▶ [Aim]
Can you copy out the lines of the listing below word for word, starting at the line that contains "How do I perform: Toggle" and stopping after the line that contains "click(x=755, y=96)"?

▶ [Collected data entries]
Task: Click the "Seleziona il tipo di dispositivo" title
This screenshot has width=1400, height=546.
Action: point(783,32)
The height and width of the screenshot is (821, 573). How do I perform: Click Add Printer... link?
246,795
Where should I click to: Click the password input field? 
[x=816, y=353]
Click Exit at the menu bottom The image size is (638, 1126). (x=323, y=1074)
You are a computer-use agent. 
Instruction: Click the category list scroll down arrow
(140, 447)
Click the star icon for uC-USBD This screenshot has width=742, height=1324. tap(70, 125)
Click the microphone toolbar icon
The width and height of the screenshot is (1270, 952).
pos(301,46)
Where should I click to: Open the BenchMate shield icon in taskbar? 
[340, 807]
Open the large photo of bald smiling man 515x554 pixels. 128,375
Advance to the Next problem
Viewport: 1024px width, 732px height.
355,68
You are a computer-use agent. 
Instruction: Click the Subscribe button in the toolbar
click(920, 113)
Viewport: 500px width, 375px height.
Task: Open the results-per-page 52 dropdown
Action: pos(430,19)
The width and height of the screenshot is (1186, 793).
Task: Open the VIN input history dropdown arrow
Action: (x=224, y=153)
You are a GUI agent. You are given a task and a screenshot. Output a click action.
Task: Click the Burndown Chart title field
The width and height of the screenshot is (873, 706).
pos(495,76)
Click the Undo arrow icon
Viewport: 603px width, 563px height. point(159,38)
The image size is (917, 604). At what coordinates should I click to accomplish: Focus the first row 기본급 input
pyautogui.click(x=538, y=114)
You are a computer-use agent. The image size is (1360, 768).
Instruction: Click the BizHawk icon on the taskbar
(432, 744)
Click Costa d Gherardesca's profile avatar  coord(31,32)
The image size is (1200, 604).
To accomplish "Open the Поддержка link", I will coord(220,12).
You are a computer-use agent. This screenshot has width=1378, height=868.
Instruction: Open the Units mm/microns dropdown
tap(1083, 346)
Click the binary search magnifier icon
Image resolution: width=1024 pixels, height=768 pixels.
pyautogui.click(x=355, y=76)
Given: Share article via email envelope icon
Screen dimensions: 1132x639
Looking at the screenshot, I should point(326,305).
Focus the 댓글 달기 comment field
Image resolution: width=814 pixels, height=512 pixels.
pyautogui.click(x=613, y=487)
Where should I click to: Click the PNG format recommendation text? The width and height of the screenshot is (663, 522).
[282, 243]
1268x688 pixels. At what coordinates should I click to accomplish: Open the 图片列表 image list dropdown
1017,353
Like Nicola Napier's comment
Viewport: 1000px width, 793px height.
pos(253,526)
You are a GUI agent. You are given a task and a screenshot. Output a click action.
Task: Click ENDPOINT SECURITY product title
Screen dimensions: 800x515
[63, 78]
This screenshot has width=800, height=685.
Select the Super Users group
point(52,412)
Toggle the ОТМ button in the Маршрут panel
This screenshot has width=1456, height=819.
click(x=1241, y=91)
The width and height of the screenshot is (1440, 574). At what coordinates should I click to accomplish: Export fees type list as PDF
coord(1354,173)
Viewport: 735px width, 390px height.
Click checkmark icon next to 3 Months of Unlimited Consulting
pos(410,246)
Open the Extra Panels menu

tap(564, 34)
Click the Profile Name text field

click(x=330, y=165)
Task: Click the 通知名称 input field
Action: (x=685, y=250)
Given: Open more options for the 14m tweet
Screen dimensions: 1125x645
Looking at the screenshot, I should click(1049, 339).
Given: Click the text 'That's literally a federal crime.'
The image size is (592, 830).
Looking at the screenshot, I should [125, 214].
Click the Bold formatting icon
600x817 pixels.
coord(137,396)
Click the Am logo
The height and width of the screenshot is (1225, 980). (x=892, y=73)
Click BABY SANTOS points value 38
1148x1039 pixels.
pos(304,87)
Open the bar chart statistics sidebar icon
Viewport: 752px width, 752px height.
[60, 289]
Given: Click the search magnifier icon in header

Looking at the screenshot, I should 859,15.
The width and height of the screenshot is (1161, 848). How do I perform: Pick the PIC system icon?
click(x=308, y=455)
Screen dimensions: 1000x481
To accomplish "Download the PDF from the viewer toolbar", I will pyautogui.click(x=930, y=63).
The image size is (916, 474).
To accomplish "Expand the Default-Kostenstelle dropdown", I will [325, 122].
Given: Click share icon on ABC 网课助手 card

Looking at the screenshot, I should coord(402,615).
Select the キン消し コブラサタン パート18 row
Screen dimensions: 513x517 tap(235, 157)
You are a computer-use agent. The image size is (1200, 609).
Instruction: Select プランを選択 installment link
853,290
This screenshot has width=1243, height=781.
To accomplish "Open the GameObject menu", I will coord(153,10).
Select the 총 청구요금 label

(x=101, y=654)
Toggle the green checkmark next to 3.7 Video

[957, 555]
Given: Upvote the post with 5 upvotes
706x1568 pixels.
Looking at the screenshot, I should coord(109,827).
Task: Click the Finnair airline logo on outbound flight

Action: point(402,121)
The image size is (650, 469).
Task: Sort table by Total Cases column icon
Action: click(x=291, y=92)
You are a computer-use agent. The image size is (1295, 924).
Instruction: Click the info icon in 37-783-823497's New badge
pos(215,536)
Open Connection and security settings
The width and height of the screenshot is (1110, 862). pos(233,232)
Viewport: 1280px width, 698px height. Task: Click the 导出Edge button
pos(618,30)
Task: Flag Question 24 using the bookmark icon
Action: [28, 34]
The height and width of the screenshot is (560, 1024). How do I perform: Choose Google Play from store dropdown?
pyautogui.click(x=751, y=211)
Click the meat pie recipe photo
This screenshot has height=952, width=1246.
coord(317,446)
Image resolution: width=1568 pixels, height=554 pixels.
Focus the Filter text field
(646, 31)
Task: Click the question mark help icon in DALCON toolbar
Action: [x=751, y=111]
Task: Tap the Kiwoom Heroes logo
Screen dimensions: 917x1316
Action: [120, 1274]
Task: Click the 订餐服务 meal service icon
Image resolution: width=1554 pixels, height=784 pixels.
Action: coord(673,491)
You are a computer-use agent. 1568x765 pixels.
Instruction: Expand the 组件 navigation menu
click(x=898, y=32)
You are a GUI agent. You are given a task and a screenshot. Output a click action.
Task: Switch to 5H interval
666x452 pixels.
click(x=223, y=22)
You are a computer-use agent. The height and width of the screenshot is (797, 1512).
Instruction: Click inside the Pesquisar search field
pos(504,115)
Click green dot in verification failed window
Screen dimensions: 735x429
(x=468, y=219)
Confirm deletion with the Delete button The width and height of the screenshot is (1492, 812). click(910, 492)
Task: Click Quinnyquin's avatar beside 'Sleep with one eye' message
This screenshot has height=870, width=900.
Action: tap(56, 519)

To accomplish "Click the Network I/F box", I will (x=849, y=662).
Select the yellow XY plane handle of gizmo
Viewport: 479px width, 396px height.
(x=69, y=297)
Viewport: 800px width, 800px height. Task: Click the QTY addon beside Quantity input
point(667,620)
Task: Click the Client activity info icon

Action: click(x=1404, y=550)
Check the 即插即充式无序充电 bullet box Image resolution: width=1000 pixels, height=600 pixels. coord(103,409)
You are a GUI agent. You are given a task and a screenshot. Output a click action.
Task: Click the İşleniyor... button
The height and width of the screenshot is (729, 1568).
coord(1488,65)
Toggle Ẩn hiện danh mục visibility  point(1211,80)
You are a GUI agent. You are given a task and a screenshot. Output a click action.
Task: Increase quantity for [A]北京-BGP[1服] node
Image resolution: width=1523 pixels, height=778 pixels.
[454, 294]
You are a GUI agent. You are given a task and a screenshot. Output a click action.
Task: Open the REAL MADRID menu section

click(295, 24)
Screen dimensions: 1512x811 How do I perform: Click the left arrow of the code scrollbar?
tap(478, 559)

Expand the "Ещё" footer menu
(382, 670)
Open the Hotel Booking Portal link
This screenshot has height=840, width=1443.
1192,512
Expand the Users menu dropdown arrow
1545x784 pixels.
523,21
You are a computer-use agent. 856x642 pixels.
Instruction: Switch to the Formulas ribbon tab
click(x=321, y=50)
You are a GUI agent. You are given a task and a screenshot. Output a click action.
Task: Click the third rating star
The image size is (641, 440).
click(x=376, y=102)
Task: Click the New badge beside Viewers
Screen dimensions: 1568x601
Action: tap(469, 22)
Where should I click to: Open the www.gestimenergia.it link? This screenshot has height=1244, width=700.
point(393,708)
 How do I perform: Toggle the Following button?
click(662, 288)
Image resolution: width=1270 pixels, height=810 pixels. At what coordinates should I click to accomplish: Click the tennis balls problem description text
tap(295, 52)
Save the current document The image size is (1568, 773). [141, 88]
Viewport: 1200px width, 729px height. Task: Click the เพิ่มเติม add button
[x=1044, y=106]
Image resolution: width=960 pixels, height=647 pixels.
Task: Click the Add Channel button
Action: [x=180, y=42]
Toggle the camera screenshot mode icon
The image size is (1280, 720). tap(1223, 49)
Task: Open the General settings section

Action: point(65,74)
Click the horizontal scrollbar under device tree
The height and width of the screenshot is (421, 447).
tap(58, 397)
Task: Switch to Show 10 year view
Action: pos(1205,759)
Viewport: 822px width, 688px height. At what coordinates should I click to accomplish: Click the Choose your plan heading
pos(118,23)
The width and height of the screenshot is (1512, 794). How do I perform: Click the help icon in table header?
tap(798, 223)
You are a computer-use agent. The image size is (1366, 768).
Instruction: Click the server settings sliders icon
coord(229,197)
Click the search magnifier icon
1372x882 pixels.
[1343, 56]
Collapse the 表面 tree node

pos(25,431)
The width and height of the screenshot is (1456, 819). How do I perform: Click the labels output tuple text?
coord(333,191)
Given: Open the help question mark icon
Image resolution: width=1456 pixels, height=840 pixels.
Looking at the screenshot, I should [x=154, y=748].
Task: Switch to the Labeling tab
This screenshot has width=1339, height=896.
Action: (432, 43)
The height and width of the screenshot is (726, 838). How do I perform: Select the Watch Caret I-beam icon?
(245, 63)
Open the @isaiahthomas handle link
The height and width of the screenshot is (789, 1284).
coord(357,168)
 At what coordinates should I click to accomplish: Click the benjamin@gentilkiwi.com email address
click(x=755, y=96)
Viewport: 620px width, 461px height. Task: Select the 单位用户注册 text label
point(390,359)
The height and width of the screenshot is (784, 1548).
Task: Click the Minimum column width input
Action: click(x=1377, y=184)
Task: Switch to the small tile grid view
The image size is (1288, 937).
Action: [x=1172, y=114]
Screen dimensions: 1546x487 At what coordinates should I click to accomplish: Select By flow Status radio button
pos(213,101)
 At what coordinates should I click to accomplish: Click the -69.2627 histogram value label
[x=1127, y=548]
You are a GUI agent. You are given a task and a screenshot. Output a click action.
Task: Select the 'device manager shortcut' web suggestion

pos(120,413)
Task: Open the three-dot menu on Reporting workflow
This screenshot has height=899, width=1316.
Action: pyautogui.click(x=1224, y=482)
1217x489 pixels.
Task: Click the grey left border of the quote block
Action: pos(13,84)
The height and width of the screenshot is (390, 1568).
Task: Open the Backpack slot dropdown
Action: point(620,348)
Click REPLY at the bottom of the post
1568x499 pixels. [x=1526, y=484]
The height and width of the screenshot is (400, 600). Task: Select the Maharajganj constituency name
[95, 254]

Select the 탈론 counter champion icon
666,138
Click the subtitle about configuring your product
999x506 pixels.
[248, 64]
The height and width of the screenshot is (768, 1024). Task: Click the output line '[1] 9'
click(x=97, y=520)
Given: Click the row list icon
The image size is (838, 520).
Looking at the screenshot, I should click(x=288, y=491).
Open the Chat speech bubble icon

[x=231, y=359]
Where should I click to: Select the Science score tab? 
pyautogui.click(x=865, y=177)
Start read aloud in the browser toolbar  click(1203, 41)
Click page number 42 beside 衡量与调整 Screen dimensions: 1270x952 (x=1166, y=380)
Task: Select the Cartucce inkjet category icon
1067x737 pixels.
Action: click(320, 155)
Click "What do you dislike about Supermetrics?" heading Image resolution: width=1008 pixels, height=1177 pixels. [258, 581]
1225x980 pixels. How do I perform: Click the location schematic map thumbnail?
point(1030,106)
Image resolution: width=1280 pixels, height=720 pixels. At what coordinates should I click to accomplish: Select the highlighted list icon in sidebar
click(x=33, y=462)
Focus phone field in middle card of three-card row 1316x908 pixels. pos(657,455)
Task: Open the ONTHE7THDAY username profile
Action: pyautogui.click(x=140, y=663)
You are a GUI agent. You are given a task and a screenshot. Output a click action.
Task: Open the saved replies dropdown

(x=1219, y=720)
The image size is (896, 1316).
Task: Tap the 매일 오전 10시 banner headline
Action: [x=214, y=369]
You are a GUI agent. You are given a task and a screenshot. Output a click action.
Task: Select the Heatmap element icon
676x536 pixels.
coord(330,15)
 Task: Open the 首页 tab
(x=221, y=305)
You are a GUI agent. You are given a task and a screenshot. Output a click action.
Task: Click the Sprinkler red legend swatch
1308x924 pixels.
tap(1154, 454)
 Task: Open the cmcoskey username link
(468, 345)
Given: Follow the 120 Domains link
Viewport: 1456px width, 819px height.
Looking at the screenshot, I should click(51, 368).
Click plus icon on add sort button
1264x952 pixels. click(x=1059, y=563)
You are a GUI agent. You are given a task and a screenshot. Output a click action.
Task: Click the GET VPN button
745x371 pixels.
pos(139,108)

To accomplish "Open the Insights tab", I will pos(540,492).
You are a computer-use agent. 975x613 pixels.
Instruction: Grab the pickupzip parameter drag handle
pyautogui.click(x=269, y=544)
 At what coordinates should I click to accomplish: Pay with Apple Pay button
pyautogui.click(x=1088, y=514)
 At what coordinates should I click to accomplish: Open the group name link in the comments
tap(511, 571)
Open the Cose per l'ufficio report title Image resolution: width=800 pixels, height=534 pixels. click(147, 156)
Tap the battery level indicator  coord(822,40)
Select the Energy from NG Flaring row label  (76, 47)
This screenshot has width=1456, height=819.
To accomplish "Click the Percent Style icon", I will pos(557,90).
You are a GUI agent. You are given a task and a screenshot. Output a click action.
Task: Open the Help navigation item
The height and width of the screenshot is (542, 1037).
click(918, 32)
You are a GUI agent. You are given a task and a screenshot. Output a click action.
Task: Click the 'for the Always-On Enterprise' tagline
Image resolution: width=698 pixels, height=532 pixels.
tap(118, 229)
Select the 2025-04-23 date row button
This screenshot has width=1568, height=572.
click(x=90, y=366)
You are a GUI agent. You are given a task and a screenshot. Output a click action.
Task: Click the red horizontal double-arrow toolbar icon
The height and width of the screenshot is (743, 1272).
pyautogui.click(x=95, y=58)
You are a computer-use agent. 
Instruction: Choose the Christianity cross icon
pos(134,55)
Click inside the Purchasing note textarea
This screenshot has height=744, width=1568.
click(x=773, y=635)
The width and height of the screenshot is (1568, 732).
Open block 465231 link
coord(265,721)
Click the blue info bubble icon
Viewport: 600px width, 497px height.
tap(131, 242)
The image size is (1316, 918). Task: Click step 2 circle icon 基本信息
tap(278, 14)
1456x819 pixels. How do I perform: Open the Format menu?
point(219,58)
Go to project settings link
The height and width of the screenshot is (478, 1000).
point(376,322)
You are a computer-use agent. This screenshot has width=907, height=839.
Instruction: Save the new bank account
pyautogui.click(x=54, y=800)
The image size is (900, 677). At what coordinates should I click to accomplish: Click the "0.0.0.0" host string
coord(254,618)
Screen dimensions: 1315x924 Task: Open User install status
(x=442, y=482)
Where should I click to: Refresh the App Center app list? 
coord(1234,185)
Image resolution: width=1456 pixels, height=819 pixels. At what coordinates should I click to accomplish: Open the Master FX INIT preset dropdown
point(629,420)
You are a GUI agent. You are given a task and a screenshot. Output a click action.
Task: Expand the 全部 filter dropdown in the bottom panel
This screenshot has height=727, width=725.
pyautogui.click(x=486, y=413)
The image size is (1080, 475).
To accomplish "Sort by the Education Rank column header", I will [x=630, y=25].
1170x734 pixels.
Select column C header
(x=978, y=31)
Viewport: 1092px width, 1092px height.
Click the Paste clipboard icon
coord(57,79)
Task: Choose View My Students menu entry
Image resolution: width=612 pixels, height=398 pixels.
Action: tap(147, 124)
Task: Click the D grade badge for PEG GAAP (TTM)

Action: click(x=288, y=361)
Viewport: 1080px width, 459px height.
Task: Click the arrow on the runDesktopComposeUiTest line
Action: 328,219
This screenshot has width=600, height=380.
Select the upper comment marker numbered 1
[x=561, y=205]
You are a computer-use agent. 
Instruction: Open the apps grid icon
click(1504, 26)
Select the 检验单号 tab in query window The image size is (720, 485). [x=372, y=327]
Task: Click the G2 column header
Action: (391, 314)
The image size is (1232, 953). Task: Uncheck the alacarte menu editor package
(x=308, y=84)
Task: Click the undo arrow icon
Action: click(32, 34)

▶ [Task answer]
 How do I perform: Toggle the Following button?
click(662, 288)
Image resolution: width=1270 pixels, height=810 pixels. At what coordinates should I click to accomplish: Click the tennis balls problem description text
tap(295, 52)
Save the current document The image size is (1568, 773). [141, 88]
Viewport: 1200px width, 729px height. Task: Click the เพิ่มเติม add button
[x=1044, y=106]
Image resolution: width=960 pixels, height=647 pixels.
Task: Click the Add Channel button
Action: [x=180, y=42]
Toggle the camera screenshot mode icon
The image size is (1280, 720). tap(1223, 49)
Task: Open the General settings section

Action: point(65,74)
Click the horizontal scrollbar under device tree
The height and width of the screenshot is (421, 447).
tap(58, 397)
Task: Switch to Show 10 year view
Action: pos(1205,759)
Viewport: 822px width, 688px height. At what coordinates should I click to accomplish: Click the Choose your plan heading
pos(118,23)
The width and height of the screenshot is (1512, 794). How do I perform: Click the help icon in table header?
tap(798, 223)
You are a computer-use agent. The image size is (1366, 768).
Instruction: Click the server settings sliders icon
coord(229,197)
Click the search magnifier icon
1372x882 pixels.
[1343, 56]
Collapse the 表面 tree node

pos(25,431)
The width and height of the screenshot is (1456, 819). How do I perform: Click the labels output tuple text?
coord(333,191)
Given: Open the help question mark icon
Image resolution: width=1456 pixels, height=840 pixels.
Looking at the screenshot, I should [x=154, y=748].
Task: Switch to the Labeling tab
This screenshot has width=1339, height=896.
Action: (432, 43)
The height and width of the screenshot is (726, 838). How do I perform: Select the Watch Caret I-beam icon?
(245, 63)
Open the @isaiahthomas handle link
The height and width of the screenshot is (789, 1284).
coord(357,168)
 At what coordinates should I click to accomplish: Click the benjamin@gentilkiwi.com email address
click(x=755, y=96)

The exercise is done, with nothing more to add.